Abstract
Introduction:
Blast phase (BP) of polycythemia Vera (PV) develops in 10-15% of cases at 10 years. Myeloid BP frequently presents with myelodysplasia (88%) and is associated with poor prognosis, median OS of 4 months. De novo JAK2 mutated (mut) AML usually presents with multilineage dysplasia and median OS of 14 months. We hypothesize that cytogenetics (CG) and molecular profile can aid in the distinction of these different entities with similar clinical phenotype. We compared the molecular profile by targeted next-generation sequencing (NGS) of de novo JAK2mut AML and JAK2mut BP of PV.
Methods:
We identified all cases with diagnosis of (1) de novo JAK2mut AML (2) JAK2mut BP of PV in the MDACC files in the last 14 years (2004 - 2018) using WHO 2016 criteria. We collected demographic, clinical, morphological, cytogenetic (CG), and NGS data.
Results:
A total of 23 patients were included. 11 pts were de novo AML with JAK2mut and 12 pts were JAK2mut BP-PV. Median age at diagnosis was 73 and 67 yrs, respectively. At AML presentation, median bone marrow (BM) blast percentage was 40% and 28%, respectively. BM dysplasia was present in all patients in at least one lineage. ELN risk stratification for CG risk in de novo AML JAK2mut showed: 5 pts (45%) as adverse, 4 pts (36%) intermediate and 2 (18%) favorable as risk category; in JAK2mut BP-PV, 9 pts (75%) were adverse and 3 pts (25%) intermediate risk. Median allelic frequency for JAK2mut AML was 32% vs. 64% in BP-PV.

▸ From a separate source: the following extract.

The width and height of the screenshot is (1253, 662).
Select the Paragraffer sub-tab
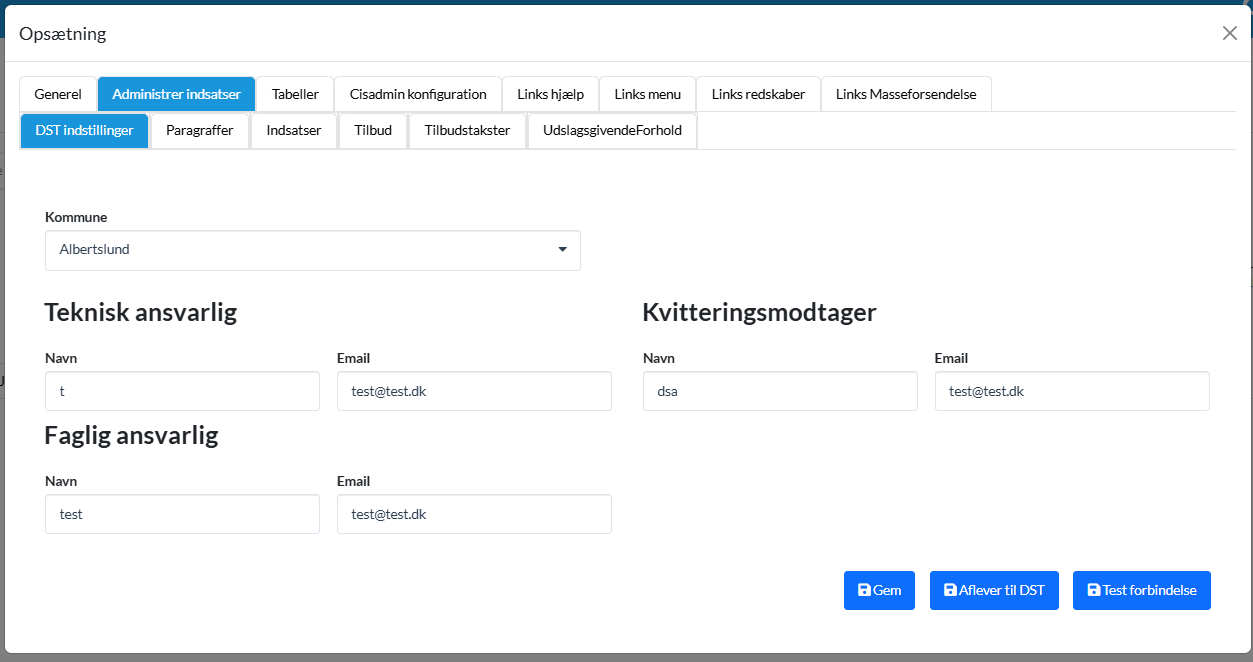(200, 130)
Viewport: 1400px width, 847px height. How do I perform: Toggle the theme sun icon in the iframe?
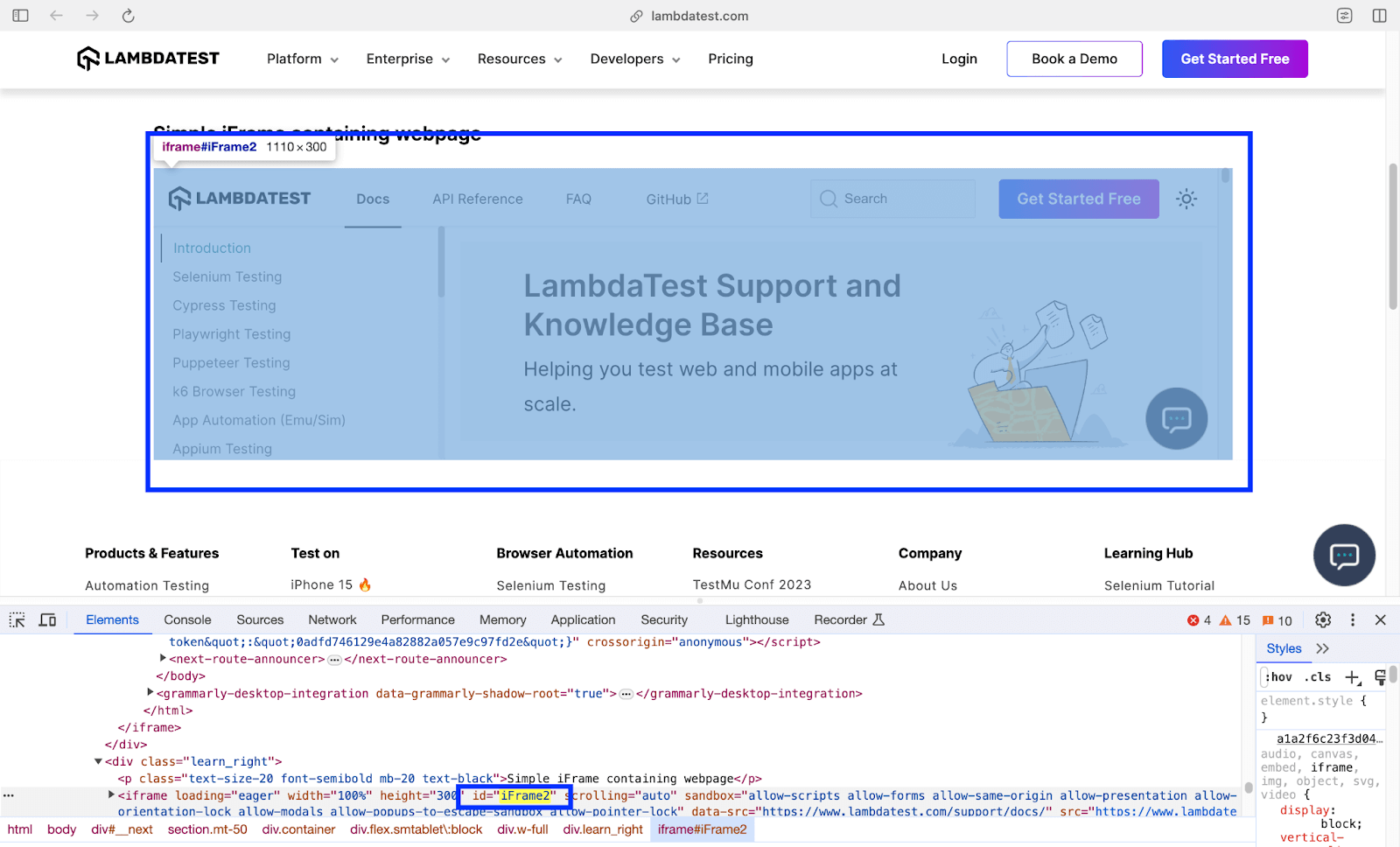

In de novo AML with JAK2mut, none of pts 0/11 (0%) harbored mutations in the activating signaling genes other than JAK2; in JAK2mut BP-PV 3/12 patients (25%) had mutations other than JAK2 [NRAS (2 pts) and PTPN11]. In de novo AML with JAK2mut, epigenetic modifier genes were more frequently mutated 4/11 (36%) [ASXL1 (3 pts) and EZH2] than in JAK2mut BP-PV 1/12 (8%) (ASXL1 and EZH2). DNA methylation genes showed no difference in the frequency of mutations in de novo AML JAK2mut, 6/11 (54%) [DNMT3A, TET2 (2 pts), IDH1 (2 pts), IDH2 (2 pts)] vs. JAK2mut BP-PV, 8/12 (66%) [DNMT3A (3 pts), TET2 (4 pts), IDH1 (2 pts), IDH2 (3 pts)]. Mutations in myeloid transcription genes were similar between JAK2mut AML 2/8 (25%) [RUNX1 (2pts)] and JAK2mut BP-PV 4/12 (33%) [RUNX1 (4 pts)]. The presence of mutated TP53 in de novo AML with JAK2mut was 1/11 (9%) vs. 7/12 (58%) in JAK2mut BP-PV, (p = 0.02), respectively. Spliceosome mutations were more frequent in de novo AML with JAK2mut 4/8 (50%) [SRSF2 (4 pts)], than JAK2mut BP-PV 2/8 (25%) (SRSF2, SF3B1), respectively.
Conclusion:
Myeloid BP of PV presents with distinct molecular profile that includes increased frequency of TP53 mutations and adverse genetics by ELN risk stratification while de novo AML with JAK2 mutations shows increased frequency spliceosome mutations. These molecular features aid in the differentiation of BP of PV from JAK2mut AML that have similar phenotype but different prognosis and require aggressive intervention.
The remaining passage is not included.